───── EXERCISE DATA

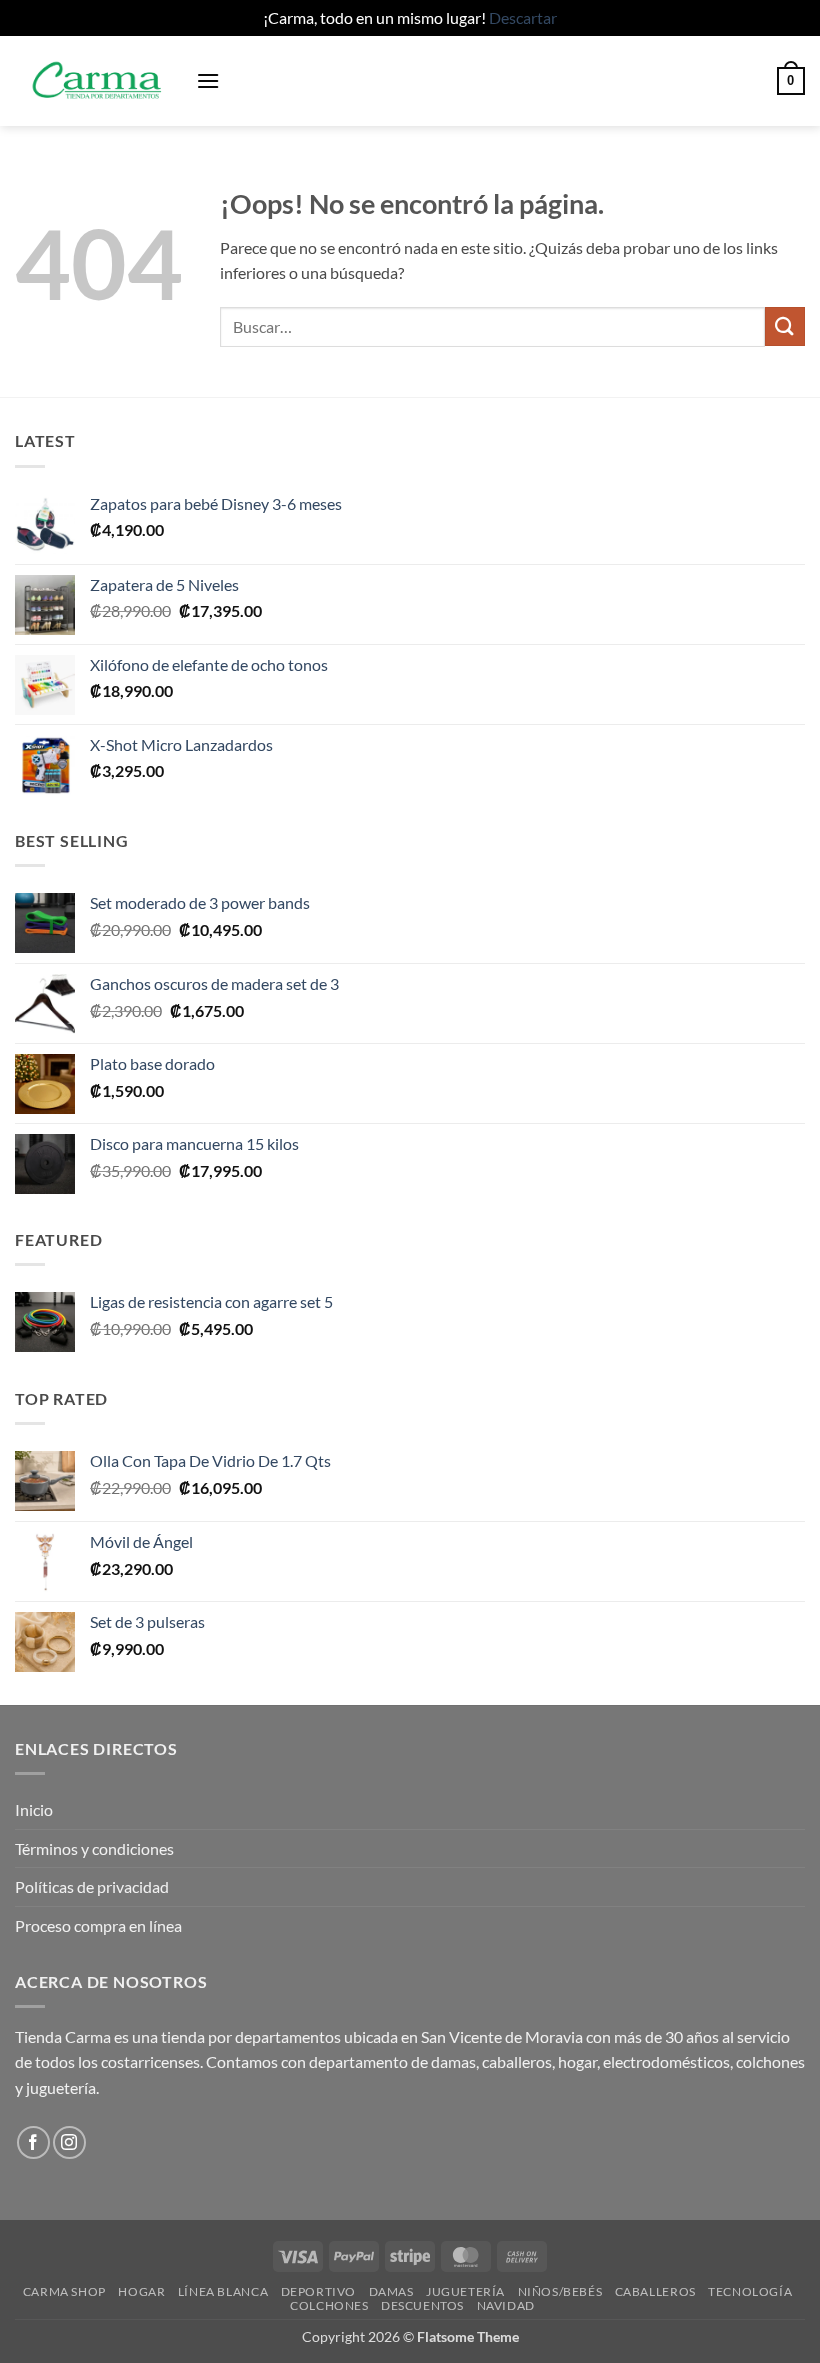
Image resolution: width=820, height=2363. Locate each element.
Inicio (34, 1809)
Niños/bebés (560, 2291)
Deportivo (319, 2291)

──────────
───── EXERCISE DATA

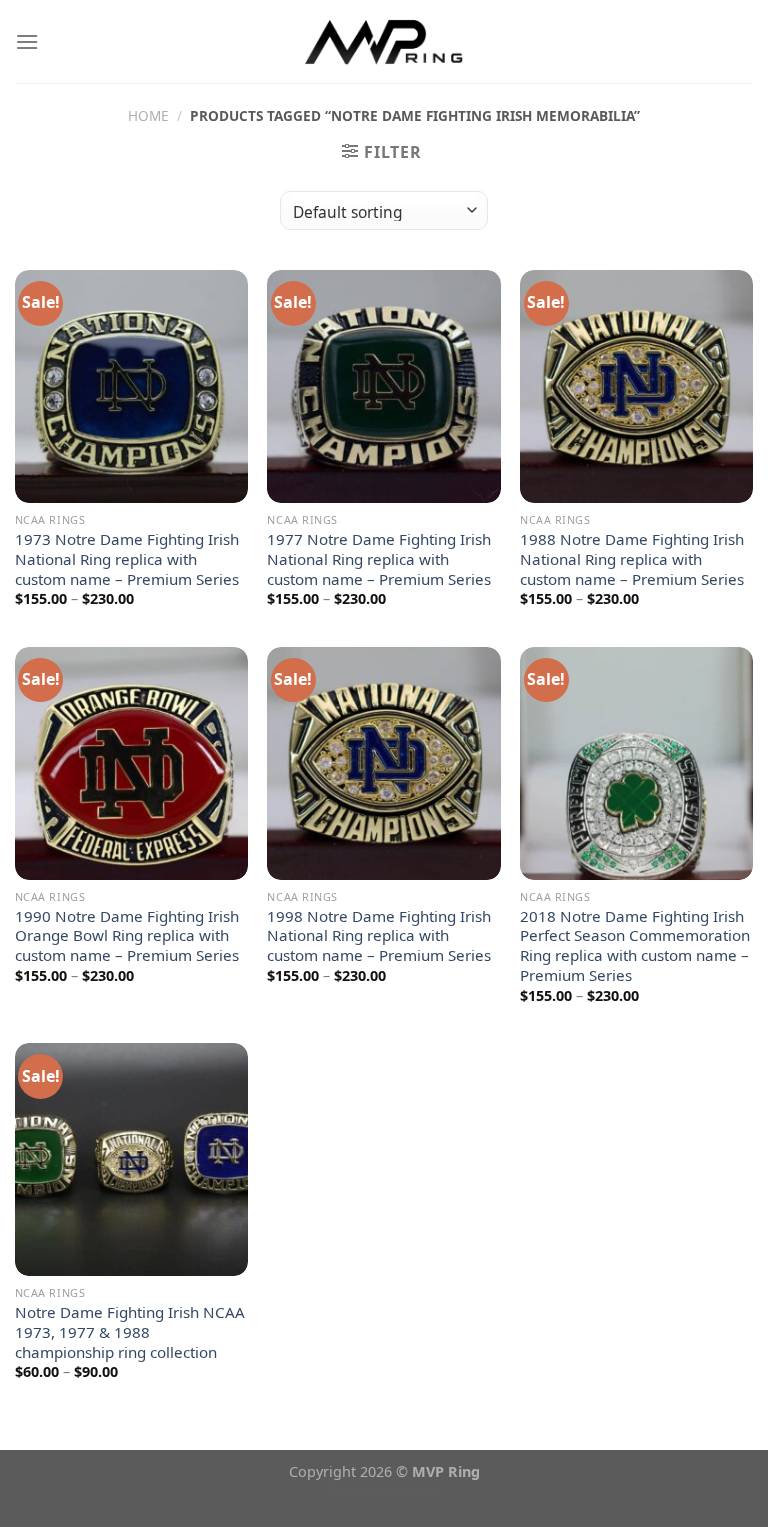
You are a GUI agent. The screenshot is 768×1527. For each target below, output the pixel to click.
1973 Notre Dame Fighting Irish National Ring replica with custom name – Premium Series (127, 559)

──────────

§ REQUIRED WORK
Say how many lines in the entries contain the string "each". Nothing else belongs in the reply.

§ RESULT
2